Son pocas las obras culturales en que nos encontramos la relación abuela-nieta y me encantó verlo en la novela gráfica Estamos todas bien de Ana Penyas, donde la ilustradora valenciana ensalza el cariño y la vida de sus dos abuelas, el entorno rural y la guerra, las costumbres y los casamientos. El reflejo de la vida de dos abuelas a quien nunca nadie ha reflejado. El enaltecimiento del amor de una nieta a sus abuelas y a sus sillas al fresquito de la tarde, a sus anécdotas, a sus ideas. Punto de partida de una persona.
Con nuestros padres y madres, luchamos por ser la adulta que no ven; con los abuelos y las abuelas, es como volver a la infancia, dejarnos cuidar de la forma más desenfadada posible. Lo malo es que cuando más los necesitamos, cuando nos hemos convertido en adultas responsables con problemas, ellos seguramente ya no estén. Y cuesta asumir. Lo que a nosotras nos cuesta asumir es que pasamos de niñas a adultas y nuestros padres y madres, a abuelos y abuelas. Cuesta asumir la tolerancia, el papel que nos toca, que ya están viejos y no van a cambiar y que padres e hijas, igual, no tienen que entenderse para quererse ni ofenderse para entenderse.
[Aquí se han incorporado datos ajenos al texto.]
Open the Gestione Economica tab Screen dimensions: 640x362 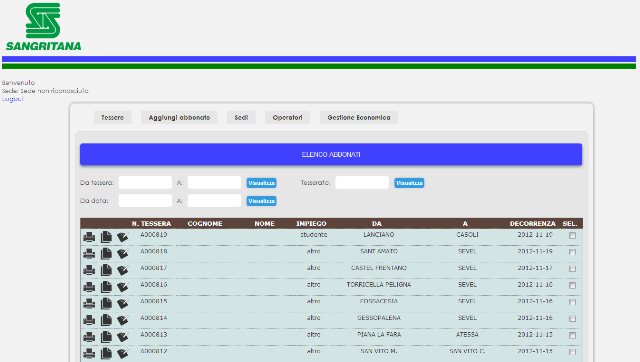tap(359, 118)
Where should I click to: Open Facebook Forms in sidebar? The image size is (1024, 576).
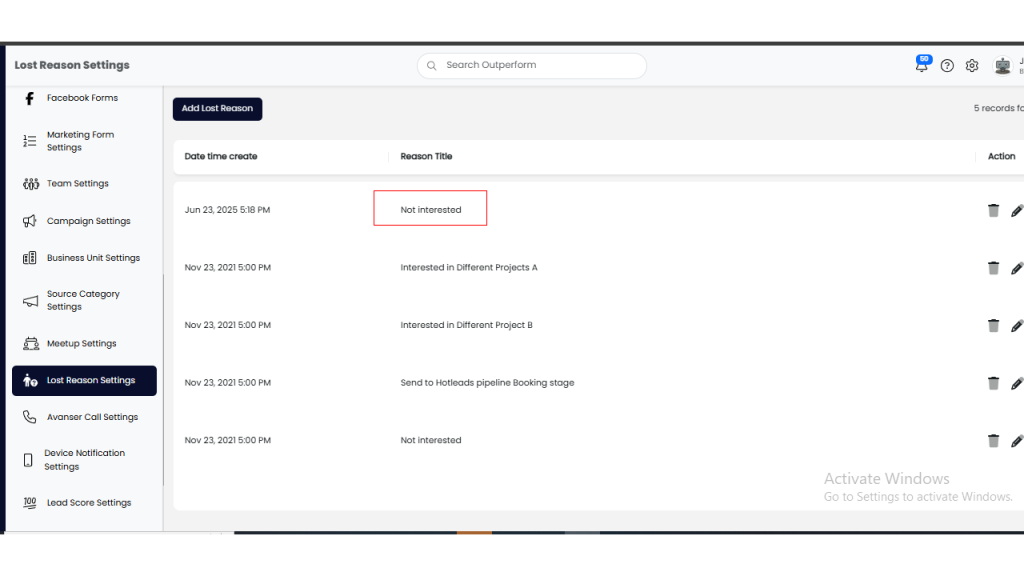coord(82,98)
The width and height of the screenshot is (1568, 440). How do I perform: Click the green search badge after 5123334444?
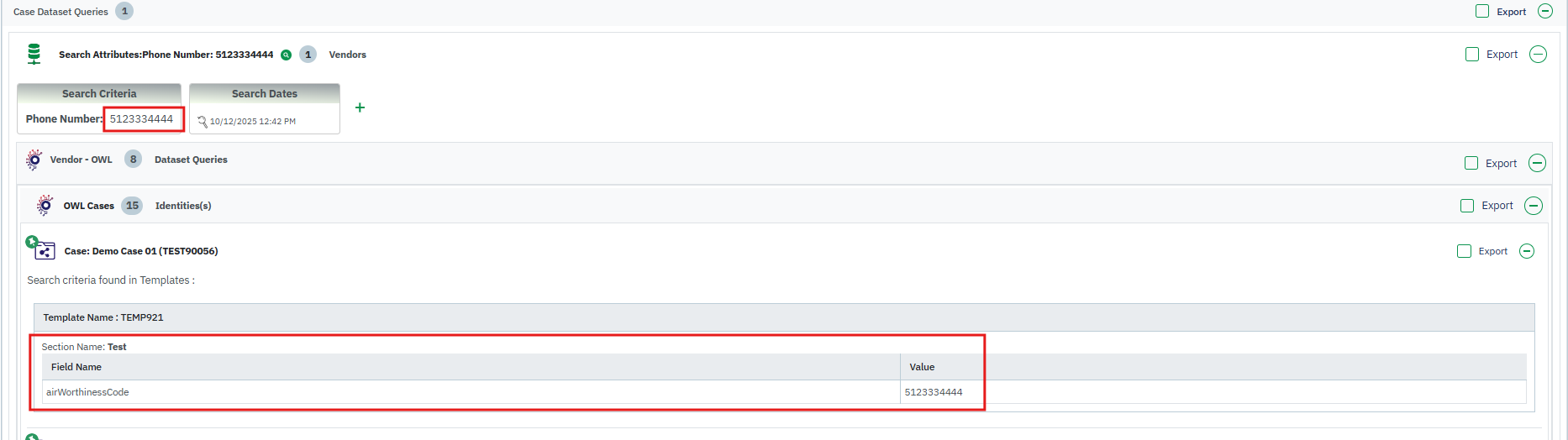coord(287,55)
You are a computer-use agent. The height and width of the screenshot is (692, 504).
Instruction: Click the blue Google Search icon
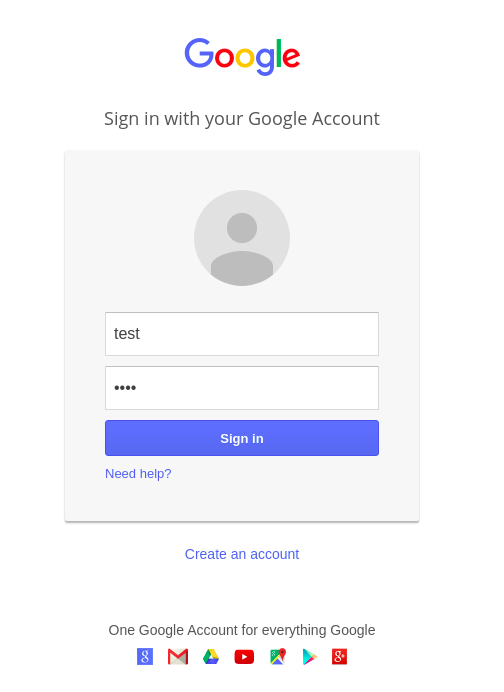pyautogui.click(x=145, y=657)
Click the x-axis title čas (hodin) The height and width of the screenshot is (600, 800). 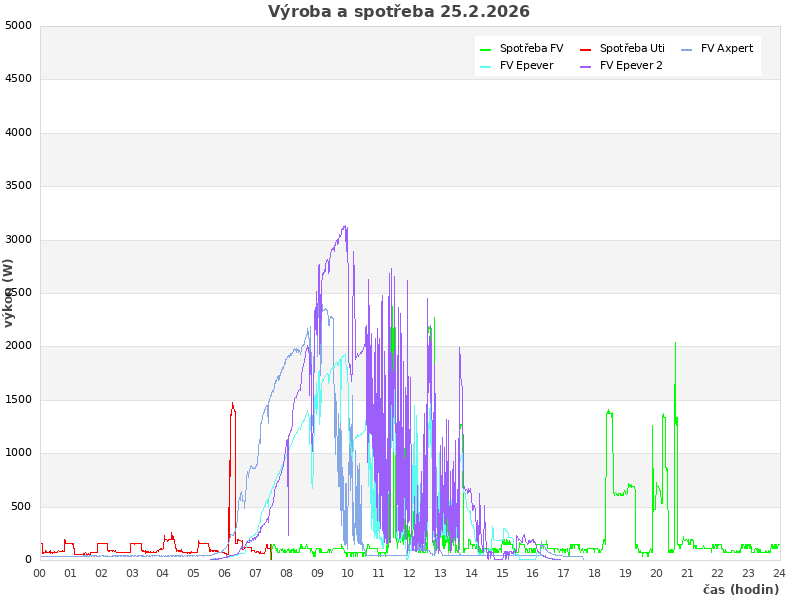pos(740,589)
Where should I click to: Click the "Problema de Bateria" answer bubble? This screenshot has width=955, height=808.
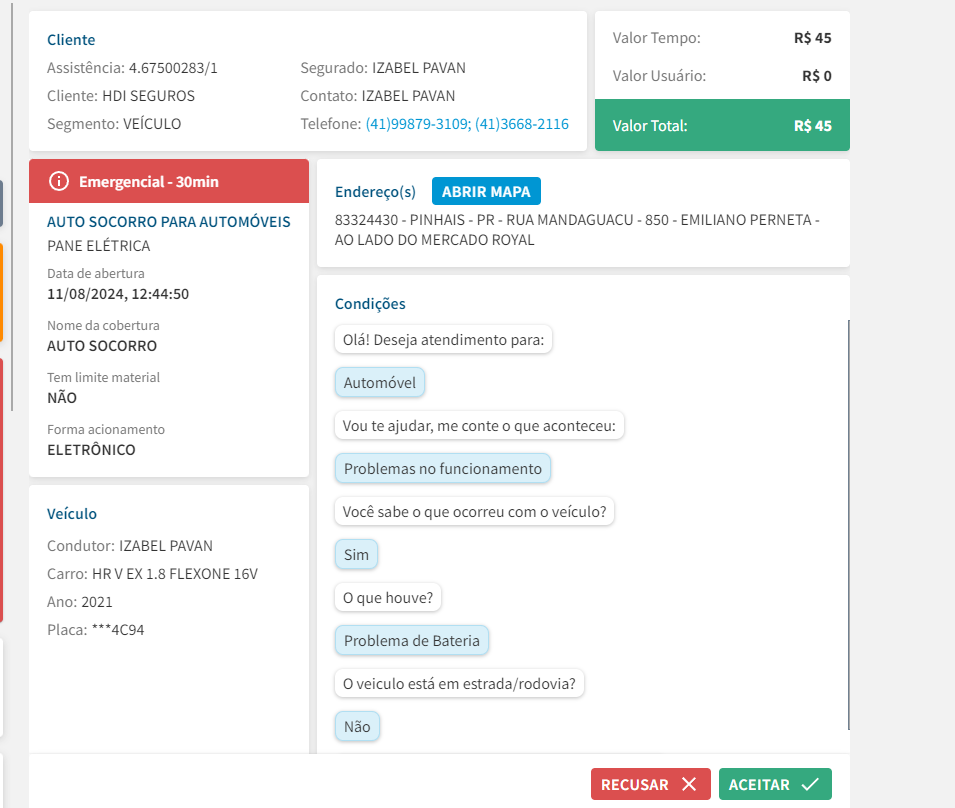coord(412,640)
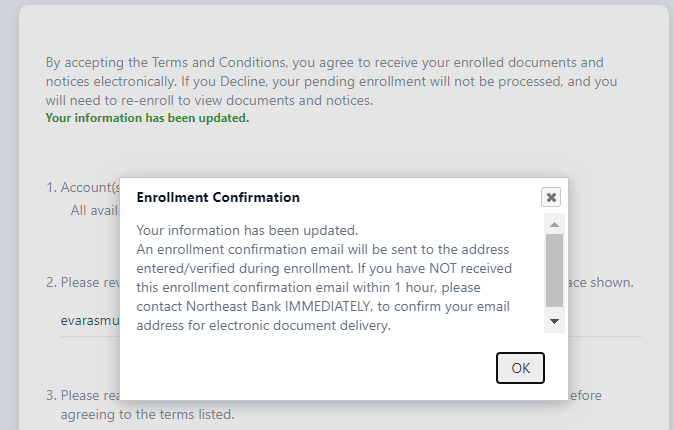Click the scroll up arrow in dialog
This screenshot has height=430, width=674.
[x=555, y=223]
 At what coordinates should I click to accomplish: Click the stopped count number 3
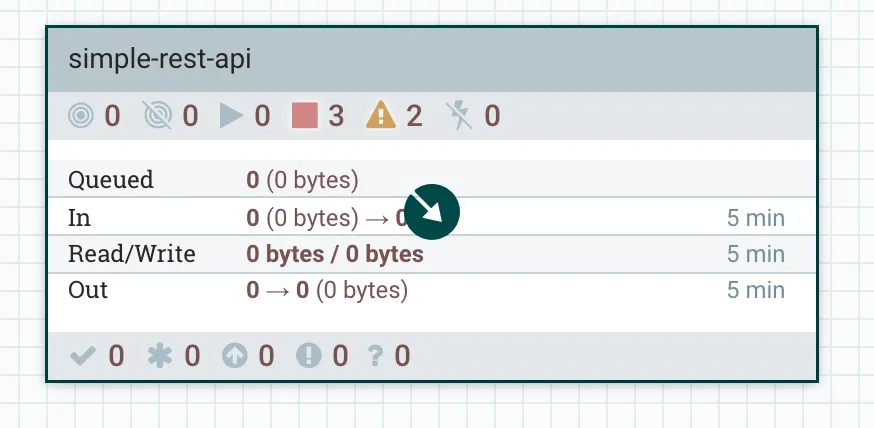click(x=336, y=116)
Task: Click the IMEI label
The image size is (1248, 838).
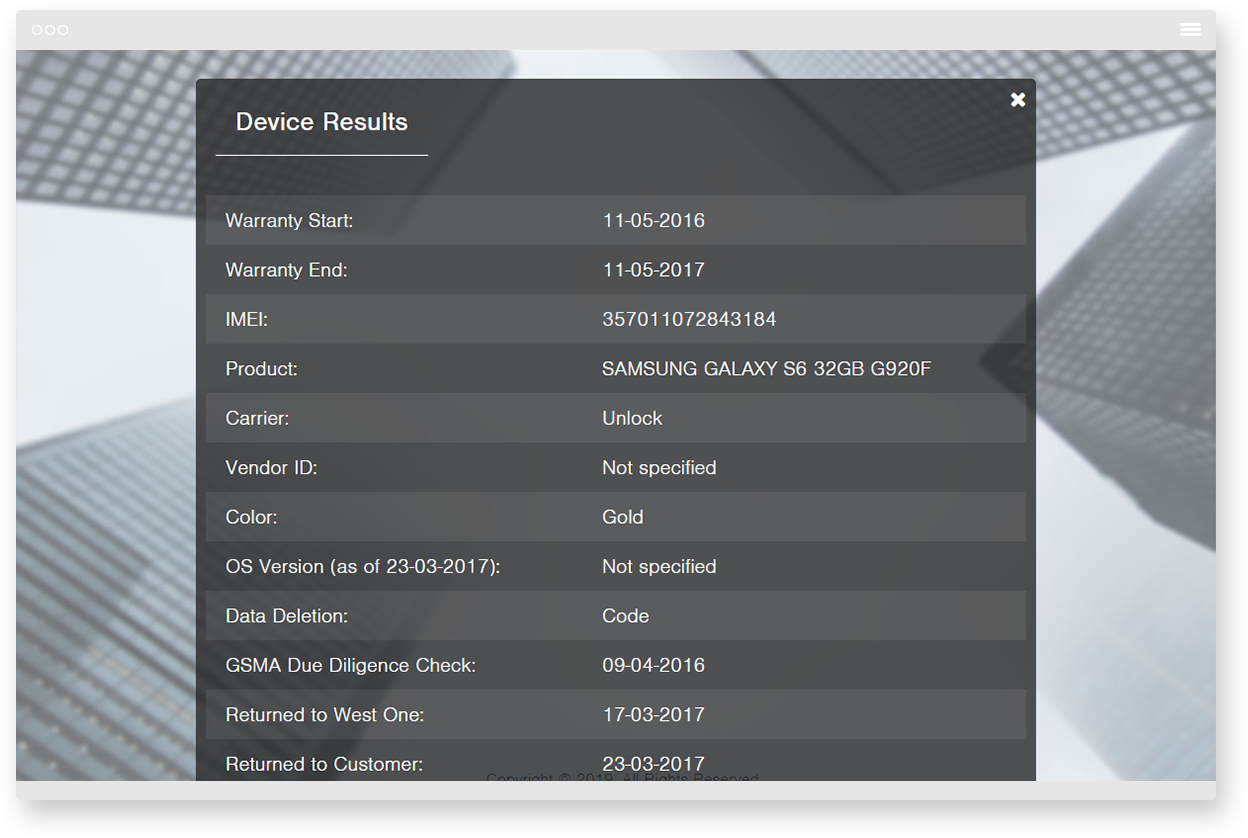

Hace poco leí que escuchar también es cuidar y eso es lo que hacía hace años sin saberlo: escuchaba a mi abuela hablar por teléfono, su día a día y su preocupación, porque no podía hacer más que escuchar. Yo le daba respuestas vacías como el que le quita importancia a una cosa que no tiene remedio o como el que dice: qué se le va a hacer, es la abuela. La abuela nunca pide y la abuela se preocupa. Y esa es ella. Últimamente eso es lo que hago, escuchar a mi madre hablar por teléfono, porque parece que en estos días necesita más escucharse a sí misma que escucharme a mí. Que la escuchen es lo que necesita, que la escuchen es mi cuidado. Supongo que ya hemos llegado a ese punto en que se solapan los roles. En la treintena ya tengo edad de madre y mi madre, cada más de abuela.